Brussels, 6 December 2022
After nine hours of negotiations, on the 6th of December the Council and the European Parliament reached a provisional agreement to reduce the risk of deforestation and forest degradation linked to products that are imported into or exported from the EU. The law will cover several commodities such as cocoa, palm oil, tinder, coffee and soy. Moreover, it will apply to a range of derived products such as chocolate, furniture and printed paper.
The new law will include stringent due diligence obligations for the companies, which will be requested to trace the imported products back to the plot of land where they have been produced. Those related to deforestation will be banned from import and export to the EU.

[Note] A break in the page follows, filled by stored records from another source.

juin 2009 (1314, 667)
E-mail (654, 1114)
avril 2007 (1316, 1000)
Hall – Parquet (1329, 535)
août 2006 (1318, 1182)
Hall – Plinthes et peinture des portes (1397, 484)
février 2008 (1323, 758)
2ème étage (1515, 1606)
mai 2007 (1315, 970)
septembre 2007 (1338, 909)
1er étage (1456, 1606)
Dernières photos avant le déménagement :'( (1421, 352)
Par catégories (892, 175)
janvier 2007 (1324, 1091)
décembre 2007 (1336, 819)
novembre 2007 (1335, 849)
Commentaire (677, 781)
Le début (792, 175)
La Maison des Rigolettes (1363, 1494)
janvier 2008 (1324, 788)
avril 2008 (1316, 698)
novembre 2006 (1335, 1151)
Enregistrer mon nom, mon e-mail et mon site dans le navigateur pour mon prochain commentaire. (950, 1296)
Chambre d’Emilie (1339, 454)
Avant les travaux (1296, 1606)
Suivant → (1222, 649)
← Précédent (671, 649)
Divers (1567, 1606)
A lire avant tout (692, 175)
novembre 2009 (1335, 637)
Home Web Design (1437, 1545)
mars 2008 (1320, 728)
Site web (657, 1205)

Marian Jurečka, Czech minister of the environment stated: “The EU is a large consumer and trader of commodities that play a substantial part in deforestation - like beef, cocoa, soy and timber. The new rules aim to ensure that when consumers buy these products, they don't contribute to further degrading forest ecosystems. Protecting the environment around the world, including forests and rainforests, is a common goal for all countries and the EU is ready to take its responsibility”.
MEP Pascal Canfin, chairman of the European Parliament’s environment committee, added: “The great specificity of this law – and this is a world first for palm oil, cocoa, coffee, beef, and rubber – is the obligation to have a certificate based on satellite images and GPS coordinates to know exactly where the commodity comes from. When you arrive on the EU’s internal market – at the port of Amsterdam or Le Havre – you must show this certificate. And if you don’t have it, you can’t go in”.
The law will enter into force twenty days after its formal adoption by the European Parliament and EU countries, planned for the coming year.